-
Notifications
You must be signed in to change notification settings - Fork 25
Long text query may incorrectly return empty results array #116
Description
The reconciliation query's query field "is searched for with both search APIs provided by the Wikibase instance (the auto-complete API and the search API)".
The auto-complete API (wbsearchentities) "searches for entities using labels and aliases". Wikidata labels and aliases seem to be limited to 250 characters (I'm not sure what the limit is in other Wikibase instances). As a result, any query longer than 250 characters would return an empty results array from Wikidata API's wbsearchentities (I've just posted a task in Phabricator suggesting that it returns an error instead, as the query would be nonsense)
On the other hand, the search API (query&list=search) searches page content (including labels and aliases, I understand). This endpoint has a query-length limit of 300 characters.
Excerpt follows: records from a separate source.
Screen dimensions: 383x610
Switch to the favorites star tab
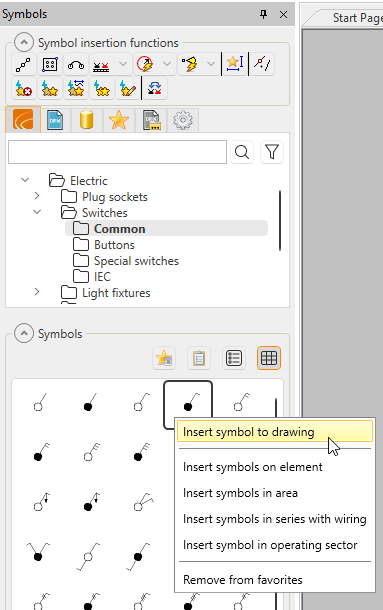(119, 120)
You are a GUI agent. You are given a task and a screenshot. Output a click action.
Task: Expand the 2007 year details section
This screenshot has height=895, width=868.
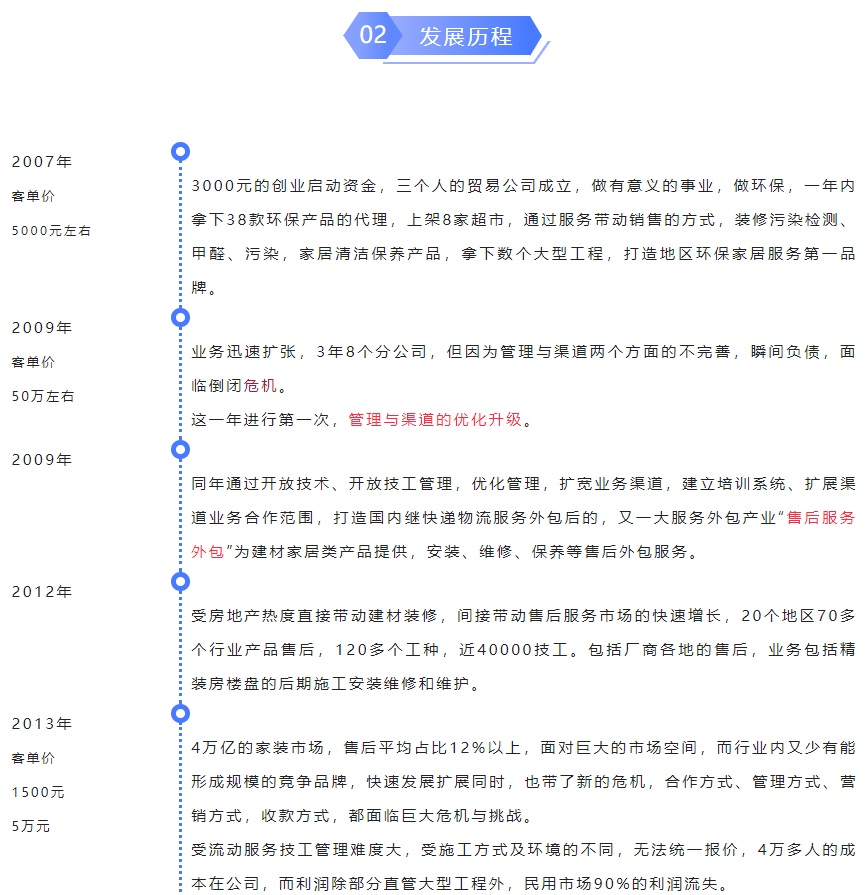point(41,160)
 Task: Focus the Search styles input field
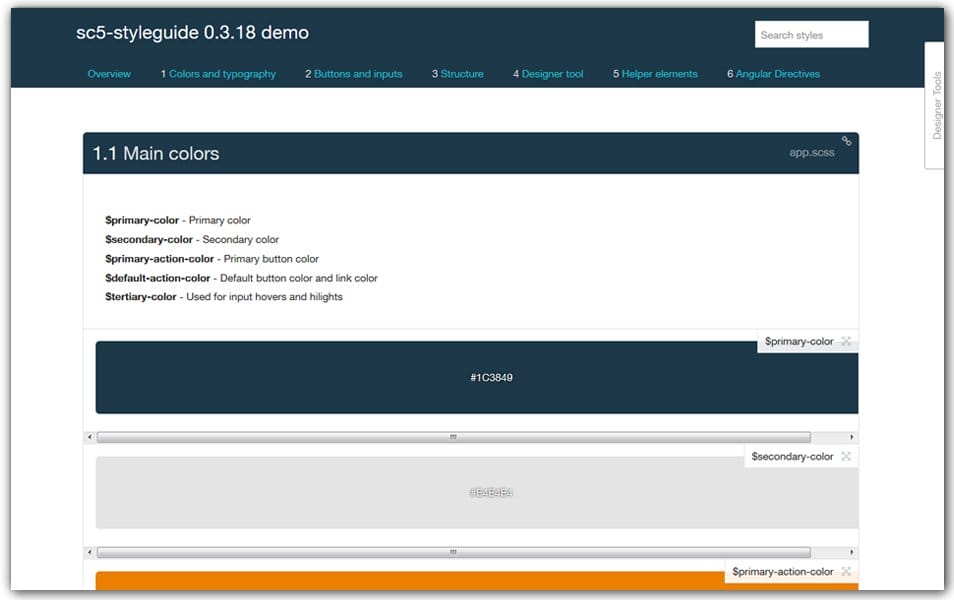(x=811, y=35)

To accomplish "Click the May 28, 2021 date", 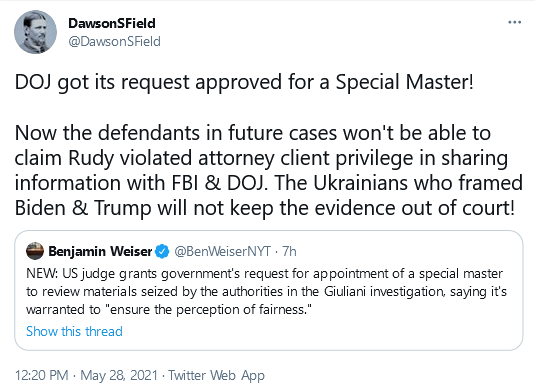I will [119, 375].
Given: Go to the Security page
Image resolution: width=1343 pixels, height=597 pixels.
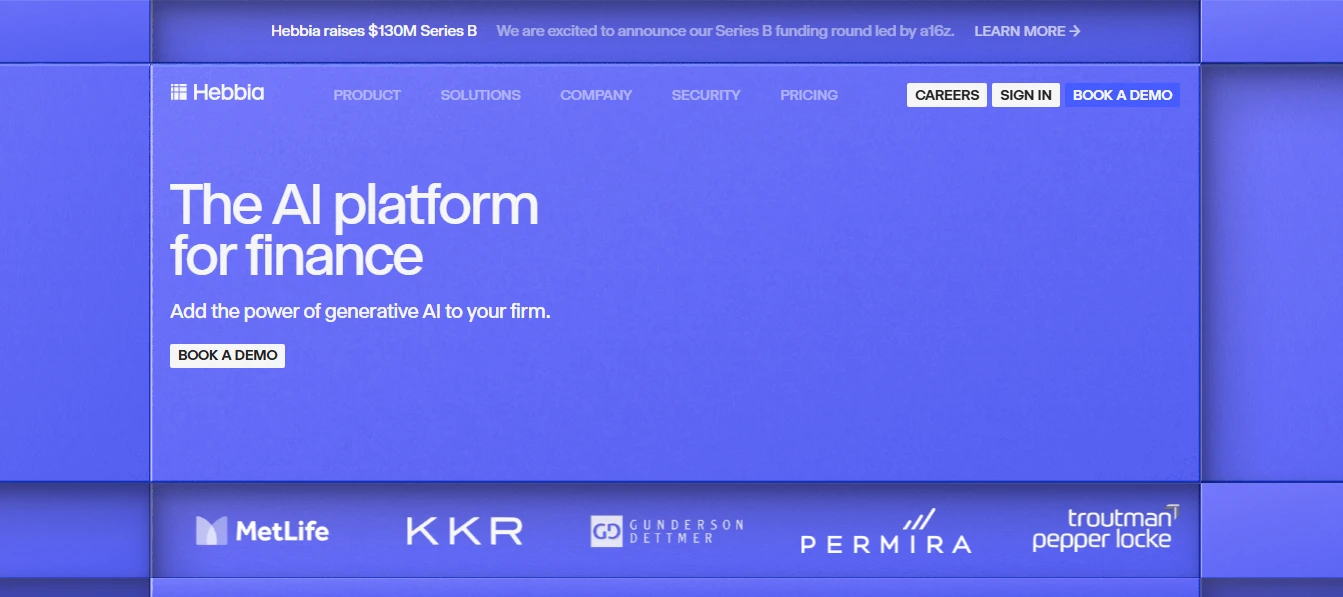Looking at the screenshot, I should tap(706, 95).
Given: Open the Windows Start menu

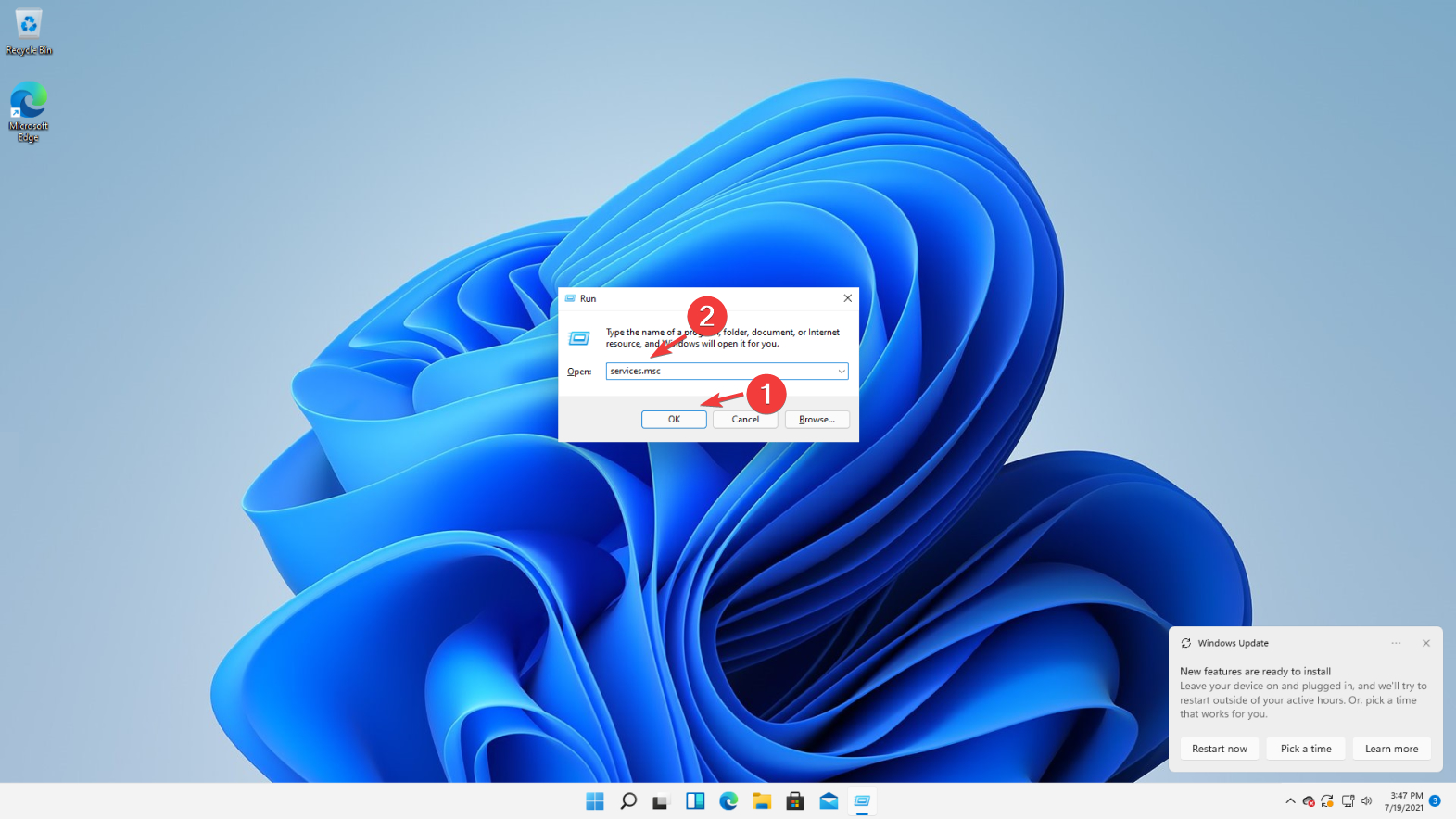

In this case, the endpoint does return an error (instead of an empty results array) if the limit is exceeded, but openrefine-wikibase seems to ignore this error.
As a result, reconciliation queries with a query field longer than 300 characters will always return an empty results array (as long as the query doesn't fit one of the exceptions to the reconciliation workflow).
This may make an user believe that there is no item matching their query, when in reality the query had an error.
Would it make sense to either limit the length of the query field, or handle the error returned by the search API?
Why is the wbsearchentities endpoint used if the search API searches page content including labels and aliases? Assuming there is a reason (I'm sure there is), would this reason imply that the length of the query field should be further limited to 250 characters instead, or that the wbsearchentities error response proposed in my Phabricator ticket should be handled (if ever implemented)?
Thank you!